I know I have been talking a lot about bulking up and building muscle lately, so this post is for all the lean machines out there! Yes, you won’t be walking around with your top off, but it is great to keep your six pack intact during the winter break. People tend to overeat starting from Thanksgiving all the way to New Years, and if you are lousy about your training and cardio, you might have packed on a couple of pounds and have trouble seeing your abs. Here are some tips to stay lean this holiday:
1. Low carbs
Going low carbs for a couple days (2 to 4 days max) will kick your body into fat-burning mode. A guideline for low carbs here in this case would be 1 g of carbohydrates per bodyweight in lbs. You want to have a steady release of energy throughout the day, so low GI foods like oatmeals, brown rice and apples will be best. By the time you are done with low carbs, go reward yourself by eating your favorite foods. This will ensure that your weekly calories won’t drop too low but just enough to be making deficit.
2. Circuit training
Especially beneficial if you usually train with normal bodysplit workouts (Monday – Chest, Tuesday – Back etc). This will put your conditioning, strength and endurance to the test; it is also a great way to rev up the calories burnt. A circuit that I particularly enjoy doing is “The Bear”:
- Power Clean
- Front Squat
- Push Press
- Back Squat
- Push Press
There is nothing more intense than grouping together all these power movements together into one workout. Completing the full sequence is considered to be doing one rep and you want to be going for 5 rounds (or 5 sets) for 7 sequences (or 7 reps).

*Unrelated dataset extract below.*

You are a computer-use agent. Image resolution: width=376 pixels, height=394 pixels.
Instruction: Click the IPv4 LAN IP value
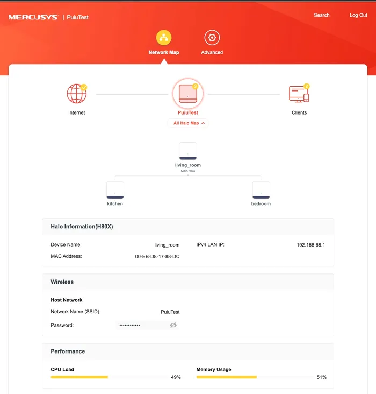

Another circuit that you can consider trying is the Chris Evans Captain America Workout that I wrote about earlier here.
I have always preferred High Intensity Interval Training over steady state cardio – HIIT is simply more fun, more challenging and more effective. What is it though? Well, you can think of it as speed intervals. You warm up on the tracks (or on the treadmill, stairmaster, bicycle etc) for 2 minutes, then you crank up the speed so that you will be sprinting for 30 seconds. You then lower the speed again so that you will be jogging for 90 seconds. Repeat this for 10 – 15 minutes and you are golden. Progression with HIIT can be achieved in 2 ways – shortening the jogging period (say, 60 seconds instead of 90 seconds), or extending the overall HIIT session (20 minutes instead of 15 minutes). You never really want to go over 20 minutes in order to avoid overtraining, especially if you are doing your regular splits during the week.
4. Intermittent fasting
I am not a fan of intermittent fasting, but that doesn’t devalue its effectiveness. I personally know gym goers who practice intermittent fasting and have achieved great results with it – they have become incredibly lean and ripped to the bone! There are several ways to do intermittent fasting, such as 20/4 (20 hours fast followed by 4 hours of eating), 19/5 (same deal as 20/4) etc. If you have never fasted this way before, I recommend starting with a 16 hour fast followed by 8 hours of eating. Make sure you take in a lot of protein during the eating period. Obviously, if this is not your first time, then you can probably push the fasting period by a bit more. Don’t forget to zip on water while fasting.
Okay, it’s not as fun if you don’t get to play outdoors, but playing indoor sports such as Basketball, Squash and Soccer can still make you sweat. Hell, even half an hour of sparring will make you work too. It is also a great way to enjoy your time with your friends and family.